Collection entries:
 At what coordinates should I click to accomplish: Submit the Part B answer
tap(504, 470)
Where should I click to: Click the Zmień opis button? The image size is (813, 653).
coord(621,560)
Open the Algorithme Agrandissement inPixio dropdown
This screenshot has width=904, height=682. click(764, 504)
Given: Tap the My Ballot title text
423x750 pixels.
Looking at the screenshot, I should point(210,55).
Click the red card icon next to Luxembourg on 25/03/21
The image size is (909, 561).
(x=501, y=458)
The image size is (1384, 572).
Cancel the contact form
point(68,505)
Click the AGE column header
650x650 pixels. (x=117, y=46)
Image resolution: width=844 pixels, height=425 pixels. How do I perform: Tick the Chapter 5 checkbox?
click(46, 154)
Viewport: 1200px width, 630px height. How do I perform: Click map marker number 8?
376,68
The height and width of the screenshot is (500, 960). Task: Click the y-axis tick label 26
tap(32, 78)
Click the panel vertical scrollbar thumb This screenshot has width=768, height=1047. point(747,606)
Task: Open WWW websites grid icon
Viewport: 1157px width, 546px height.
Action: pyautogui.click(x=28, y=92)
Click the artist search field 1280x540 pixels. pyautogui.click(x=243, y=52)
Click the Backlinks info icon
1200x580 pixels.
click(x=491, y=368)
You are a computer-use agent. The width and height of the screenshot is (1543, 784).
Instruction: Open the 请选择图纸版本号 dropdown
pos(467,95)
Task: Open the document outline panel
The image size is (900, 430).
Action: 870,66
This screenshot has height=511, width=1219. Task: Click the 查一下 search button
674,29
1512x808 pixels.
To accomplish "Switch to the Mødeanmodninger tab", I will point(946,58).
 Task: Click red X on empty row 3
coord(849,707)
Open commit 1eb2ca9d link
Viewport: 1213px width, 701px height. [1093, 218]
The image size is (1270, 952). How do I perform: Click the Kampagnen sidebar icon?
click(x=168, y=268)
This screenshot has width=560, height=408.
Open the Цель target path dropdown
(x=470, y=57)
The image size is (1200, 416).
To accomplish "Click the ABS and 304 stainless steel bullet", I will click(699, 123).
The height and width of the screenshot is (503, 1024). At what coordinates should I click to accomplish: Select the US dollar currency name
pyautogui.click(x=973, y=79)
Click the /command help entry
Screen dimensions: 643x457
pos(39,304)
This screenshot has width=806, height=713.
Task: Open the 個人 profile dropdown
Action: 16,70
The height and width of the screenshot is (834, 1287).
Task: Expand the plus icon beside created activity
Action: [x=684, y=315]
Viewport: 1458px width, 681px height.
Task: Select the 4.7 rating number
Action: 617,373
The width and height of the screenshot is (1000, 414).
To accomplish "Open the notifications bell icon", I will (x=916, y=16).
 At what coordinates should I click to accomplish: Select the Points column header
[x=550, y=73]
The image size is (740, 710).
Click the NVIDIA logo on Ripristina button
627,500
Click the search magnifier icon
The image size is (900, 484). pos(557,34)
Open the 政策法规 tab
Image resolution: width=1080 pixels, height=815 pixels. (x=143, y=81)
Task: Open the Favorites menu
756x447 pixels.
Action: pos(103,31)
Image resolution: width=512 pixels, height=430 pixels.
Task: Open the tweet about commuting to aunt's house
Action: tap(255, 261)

__Activity__. Take the stretch of lines above from the one containing "Click the search magnifier icon" through the one containing "Task: Open the Favorites menu" and repeat it exactly, adding no other line.

__Exercise answer__.
Click the search magnifier icon
The image size is (900, 484). pos(557,34)
Open the 政策法规 tab
Image resolution: width=1080 pixels, height=815 pixels. (x=143, y=81)
Task: Open the Favorites menu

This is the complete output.